**Records for this task**
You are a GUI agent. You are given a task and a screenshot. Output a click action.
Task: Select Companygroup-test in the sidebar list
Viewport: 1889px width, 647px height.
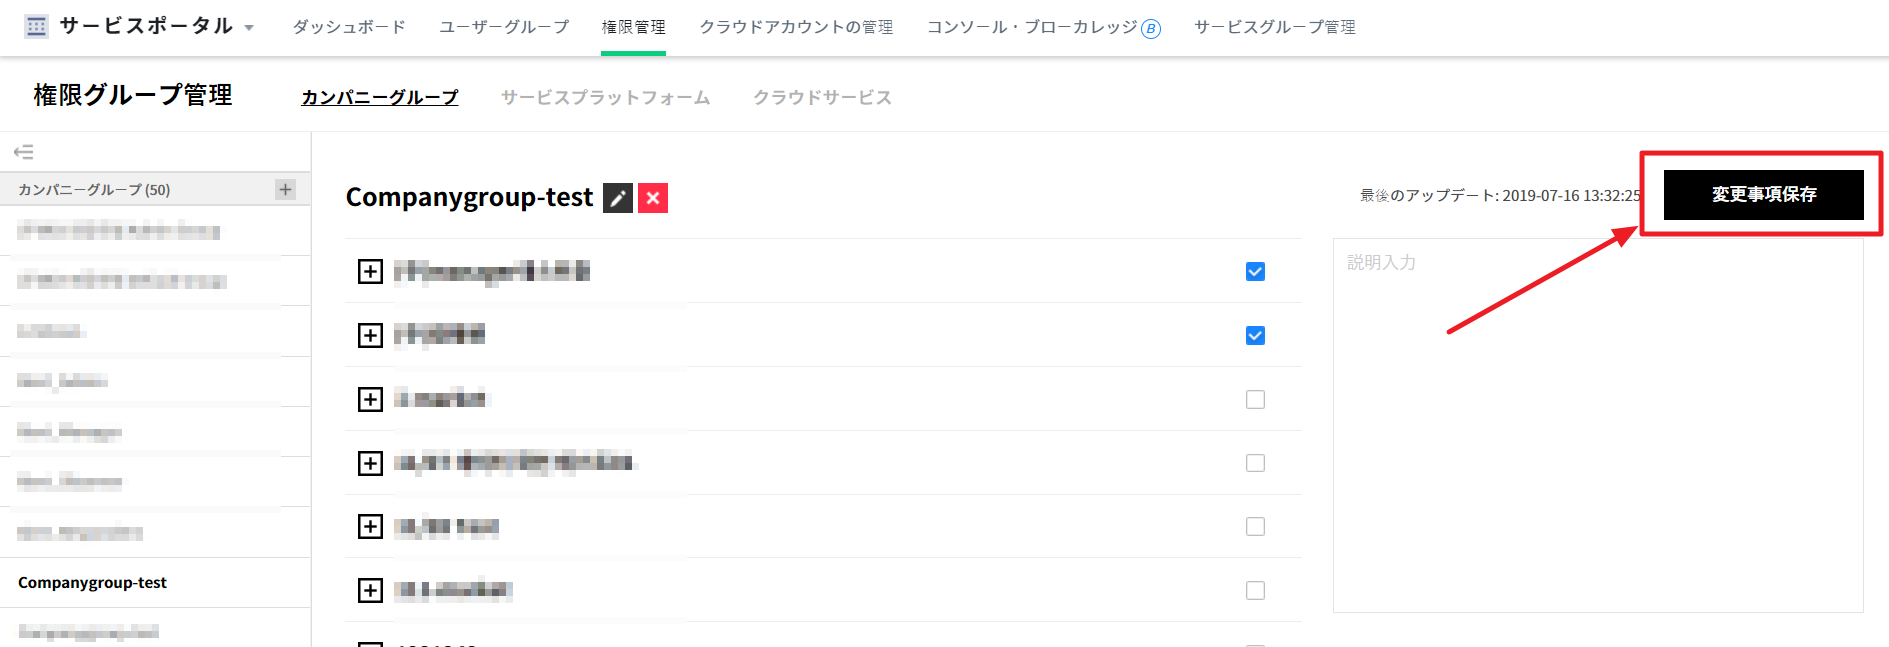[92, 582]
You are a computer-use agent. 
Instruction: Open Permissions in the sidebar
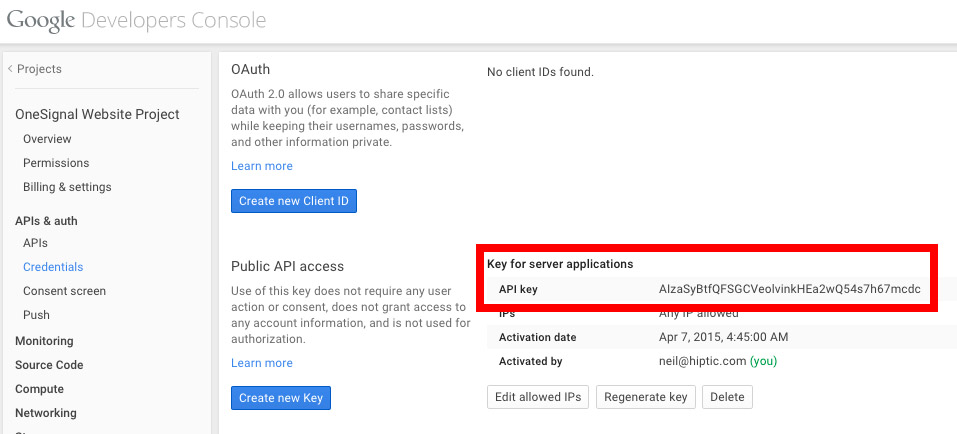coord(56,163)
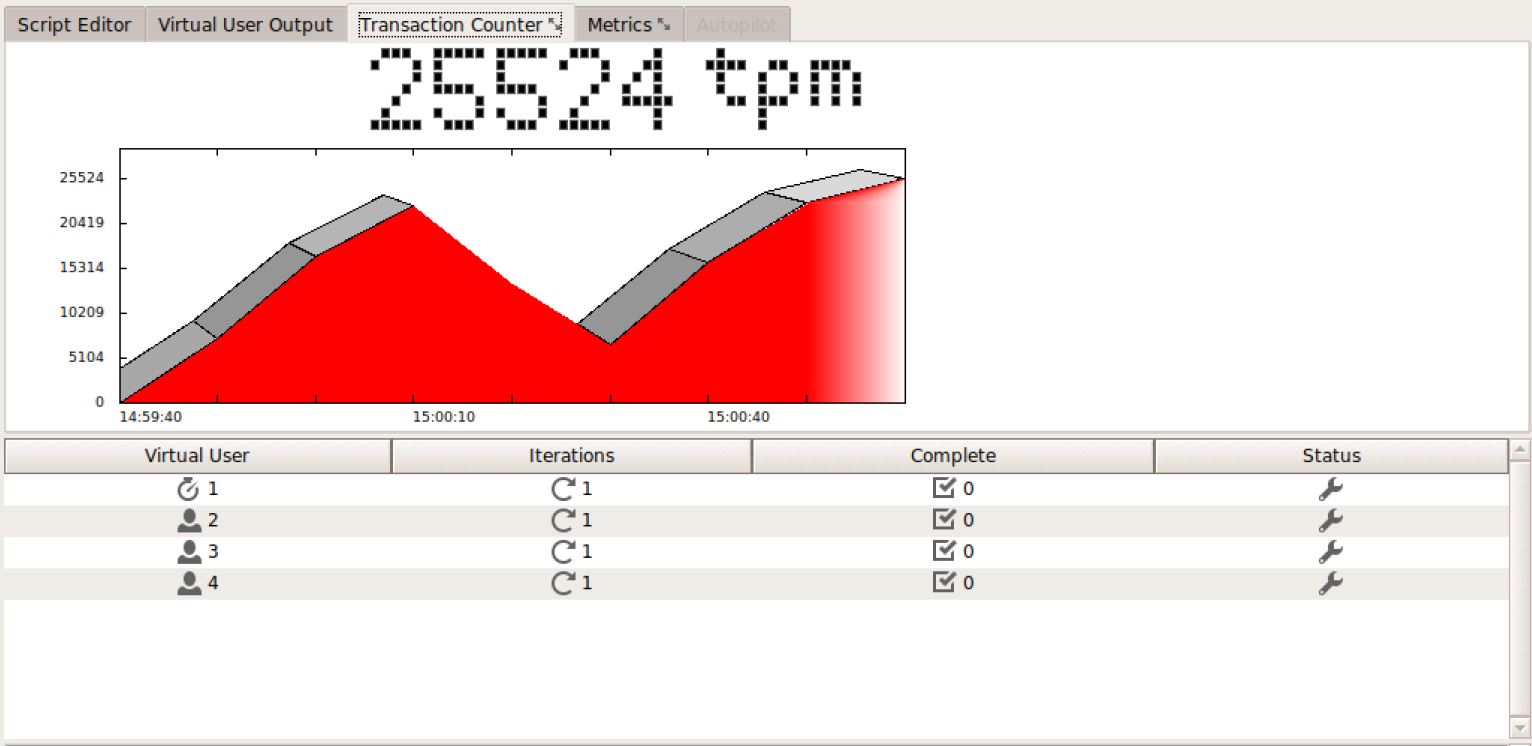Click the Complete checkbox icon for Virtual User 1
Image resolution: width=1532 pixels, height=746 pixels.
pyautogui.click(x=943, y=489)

**Problem to work on**
Repeat the data word for word, minus any pictures.

**Your response**
You are a GUI agent. You are given a task and a screenshot. Output a click action.
Task: Select Companygroup-test in the sidebar list
Viewport: 1889px width, 647px height.
[92, 582]
You are a computer-use agent. 
Instruction: Open Permissions in the sidebar
coord(56,163)
Click the Complete checkbox icon for Virtual User 1
Image resolution: width=1532 pixels, height=746 pixels.
pyautogui.click(x=943, y=489)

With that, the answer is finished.